02 May, 2019

Marketing or Sales – Take your pick?

I participated in a professional debate after a very long time last week. The Topic was “Marketing or Sales - Take your Pick” organised by TiE Chennai. Quite obviously I was given the topic of Sales and the co-speaker was a much senior person to me with vast experience in Marketing & Lead Generation. The Moderator conducted the session very well asking some uncomfortable questions on behalf of the august audience who were all members of TiE Chennai and many of them young Entrepreneurs. The topic was more in the scheme of Entrepreneurship and Start-Ups. For a young Start-up, be it 1 month old or 3 years old (Oh, btw, Flipkart and Ola are not start-ups anymore – the unofficial timeframe that is globally accepted for a new business to be called a Start-up is only 5 years!), should it put its focus, money and effort on Marketing (Offline or Online) or on getting the first Sale (and successive Sales) therefore effectively in building a Sales Team which will eventually build a Sales pipeline. The jury was out that evening, as decided by the Moderator and “Sales” won the topic of the day hands down. However, my co-speaker as well as a few in the audience (and some of my friends too) had a different view. Many felt that a product becomes a Brand only because of it’s Marketing, Promotions, Brand Recall and so on. 

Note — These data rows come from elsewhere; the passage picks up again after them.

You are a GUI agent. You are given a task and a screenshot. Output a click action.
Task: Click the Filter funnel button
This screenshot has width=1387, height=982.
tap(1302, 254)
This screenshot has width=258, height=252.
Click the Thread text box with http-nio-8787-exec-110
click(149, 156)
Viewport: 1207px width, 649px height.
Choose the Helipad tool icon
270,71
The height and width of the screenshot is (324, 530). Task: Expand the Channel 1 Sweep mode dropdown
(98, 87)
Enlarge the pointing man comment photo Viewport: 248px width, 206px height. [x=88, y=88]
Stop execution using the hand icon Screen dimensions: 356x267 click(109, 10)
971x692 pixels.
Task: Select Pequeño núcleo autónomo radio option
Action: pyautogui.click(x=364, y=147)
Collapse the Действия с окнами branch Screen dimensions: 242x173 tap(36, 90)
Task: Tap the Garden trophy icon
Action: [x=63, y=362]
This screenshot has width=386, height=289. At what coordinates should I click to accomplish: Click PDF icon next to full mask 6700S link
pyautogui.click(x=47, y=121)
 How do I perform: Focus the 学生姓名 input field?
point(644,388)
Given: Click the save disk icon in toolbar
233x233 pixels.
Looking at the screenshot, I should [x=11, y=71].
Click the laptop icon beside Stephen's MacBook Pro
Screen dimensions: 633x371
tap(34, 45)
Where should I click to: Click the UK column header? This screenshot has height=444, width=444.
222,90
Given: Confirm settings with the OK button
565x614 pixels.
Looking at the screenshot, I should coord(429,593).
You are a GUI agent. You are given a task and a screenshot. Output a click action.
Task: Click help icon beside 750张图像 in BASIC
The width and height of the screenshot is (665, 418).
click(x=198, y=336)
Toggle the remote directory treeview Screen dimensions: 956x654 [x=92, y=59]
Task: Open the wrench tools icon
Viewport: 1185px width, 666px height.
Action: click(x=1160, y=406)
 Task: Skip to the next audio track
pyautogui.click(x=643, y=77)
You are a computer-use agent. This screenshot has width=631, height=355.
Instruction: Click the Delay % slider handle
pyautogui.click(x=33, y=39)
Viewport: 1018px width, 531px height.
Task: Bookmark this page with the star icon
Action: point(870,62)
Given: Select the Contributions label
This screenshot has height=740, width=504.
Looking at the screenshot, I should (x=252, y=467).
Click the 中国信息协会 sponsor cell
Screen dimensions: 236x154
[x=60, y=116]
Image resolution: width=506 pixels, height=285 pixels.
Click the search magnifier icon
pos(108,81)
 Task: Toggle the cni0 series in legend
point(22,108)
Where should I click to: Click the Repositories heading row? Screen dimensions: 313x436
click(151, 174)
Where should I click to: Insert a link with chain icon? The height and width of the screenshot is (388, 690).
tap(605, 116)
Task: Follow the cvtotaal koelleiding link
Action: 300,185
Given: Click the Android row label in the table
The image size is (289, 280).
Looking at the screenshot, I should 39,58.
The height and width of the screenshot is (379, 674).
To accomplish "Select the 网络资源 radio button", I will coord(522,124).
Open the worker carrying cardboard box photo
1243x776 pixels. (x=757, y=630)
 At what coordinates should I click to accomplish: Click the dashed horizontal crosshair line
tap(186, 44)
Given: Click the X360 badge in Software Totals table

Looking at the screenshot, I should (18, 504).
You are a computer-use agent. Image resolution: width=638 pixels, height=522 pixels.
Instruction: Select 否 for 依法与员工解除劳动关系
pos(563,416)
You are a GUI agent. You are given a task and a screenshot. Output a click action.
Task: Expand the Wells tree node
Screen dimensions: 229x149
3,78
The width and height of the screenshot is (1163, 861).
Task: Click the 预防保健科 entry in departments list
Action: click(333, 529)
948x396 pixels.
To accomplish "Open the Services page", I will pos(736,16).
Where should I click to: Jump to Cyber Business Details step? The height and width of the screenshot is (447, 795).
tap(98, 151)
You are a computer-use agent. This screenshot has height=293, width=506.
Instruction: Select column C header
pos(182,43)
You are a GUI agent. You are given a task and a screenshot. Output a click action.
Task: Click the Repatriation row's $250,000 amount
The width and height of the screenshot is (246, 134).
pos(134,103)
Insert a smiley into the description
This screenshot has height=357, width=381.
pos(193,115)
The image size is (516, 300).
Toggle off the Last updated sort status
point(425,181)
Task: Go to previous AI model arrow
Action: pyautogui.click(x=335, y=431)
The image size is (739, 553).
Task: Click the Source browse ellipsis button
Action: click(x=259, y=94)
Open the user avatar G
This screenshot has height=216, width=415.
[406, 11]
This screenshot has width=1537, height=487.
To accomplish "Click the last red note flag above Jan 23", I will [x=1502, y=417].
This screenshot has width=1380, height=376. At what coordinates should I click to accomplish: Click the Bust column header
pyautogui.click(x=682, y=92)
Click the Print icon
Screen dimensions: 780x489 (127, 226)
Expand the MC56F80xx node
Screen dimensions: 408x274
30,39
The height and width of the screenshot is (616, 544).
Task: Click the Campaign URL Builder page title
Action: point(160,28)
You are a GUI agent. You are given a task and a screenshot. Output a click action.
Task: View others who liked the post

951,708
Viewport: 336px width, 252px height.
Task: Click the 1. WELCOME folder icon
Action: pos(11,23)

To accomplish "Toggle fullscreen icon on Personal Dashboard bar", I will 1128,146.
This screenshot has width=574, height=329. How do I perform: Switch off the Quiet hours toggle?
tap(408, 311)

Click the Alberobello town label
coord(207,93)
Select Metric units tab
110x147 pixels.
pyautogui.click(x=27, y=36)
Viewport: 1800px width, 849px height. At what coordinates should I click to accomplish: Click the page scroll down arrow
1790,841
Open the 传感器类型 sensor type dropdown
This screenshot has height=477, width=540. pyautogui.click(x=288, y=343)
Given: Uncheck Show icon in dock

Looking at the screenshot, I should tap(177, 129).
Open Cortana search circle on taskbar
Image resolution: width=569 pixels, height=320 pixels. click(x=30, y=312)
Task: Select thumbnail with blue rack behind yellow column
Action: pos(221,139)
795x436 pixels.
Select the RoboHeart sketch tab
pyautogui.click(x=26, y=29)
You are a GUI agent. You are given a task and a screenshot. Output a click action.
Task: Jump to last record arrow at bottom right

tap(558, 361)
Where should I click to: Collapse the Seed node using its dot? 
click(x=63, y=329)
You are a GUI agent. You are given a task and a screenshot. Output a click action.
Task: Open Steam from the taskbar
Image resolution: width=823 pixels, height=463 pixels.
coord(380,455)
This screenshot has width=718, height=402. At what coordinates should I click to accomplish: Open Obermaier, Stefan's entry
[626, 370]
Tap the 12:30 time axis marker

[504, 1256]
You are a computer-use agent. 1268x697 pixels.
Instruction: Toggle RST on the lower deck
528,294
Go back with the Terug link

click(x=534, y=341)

Here’s my take. If a Brand is only remembered for it’s Marketing and probably not for its Sales, then it is, perhaps not selling enough! There’s a good old saying that a good product doesn’t need Marketing. Then there is evoking, invoking and hard selling the theories of Ace Marketing Professor Peter F Drucker (with which accompanies loads of 2 decade old emotions from University PG days) by one and all. I am of the humble opinion that Marketing, in it’s true definition and application has truly changed in the last 3 decades, more so in the last decade with the emergence of the Millenials and Gen Z as consumers of products and services.

For Ex., the newest Indian Interest which are the Food hailing Apps, affectionately (sic) known in the Start-Up ecosystem as “FoodTech” – apparently using technology to sell food (hic). Companies that are funded by Wall St., the Chinese and the Japanese, tease customers who order through the App with deep discounts, at times 50% or more effectively making a mockery of the efforts of the Restaurateurs who prefer to align with these Apps for the fear of losing out to competition. Interestingly, none of these discounts are offered in most cases by the Restaurants themselves, rather by the FoodTech companies – in order to acquire new customers and retain existing ones. The so called coupon codes aka cost of acquiring new customers is shown as Marketing – for convenience purposes as well as for the Balance Sheet. So, what was traditionally known as a one off “Sampling exercise” has now morphed in to this. Most e-commerce companies that sprang up in the past 10 years or so have effectively used this tactic to raise more funding. This, I do not call as Marketing. Cut to bigger and established consumer brands who offer 10% extra Shampoo or 15 gms extra of Biscuits and 20% more of Air in packs of Chips for the same price – No, this I do not call Marketing either. 


The core principles of Marketing haven’t died, they have just been tweaked conveniently to suit new age Marketing Campaigns, created by new age Marketers, approved by new-age Marketing Standards to please new-age Millenials and Gen-Z Consumers. Be it is a Start-Up or a Larger company, if you are not selling enough to fund your cash flows, you will cease to exist in the short term, no matter how strong a brand equity you build. Everyone is not as lucky as a Flipkart or Idea Mobile. 

I have been a firm believer of the adage, “A bird in the hand is worth two in the bush”. In the recent Tamil film “Petta”, there’s a conversation between two friends how a Facebook video garnered thousands of likes and shares to which another quips, if these could fetch him a beer. This is the reality of the so called new-age Marketing. Even as we felt that the physical sampling of audience viewership by Research Firms was a dubious exercise, today’s digital marketing metrics are not just dubious but futile. In fact, most of today’s new-age techniques do not have a conversion to sale, thereby making the money and most importantly the time invested in the exercise, a gross wastage.


Yet, there’s so much hype for Marketing a new product or service without giving it the much needed Sales push. There’s only so much Marketing can do, finally the product has to sell. And sell again and again for the company to remain in business. Be it a Start-Up or an established one. Take your pick.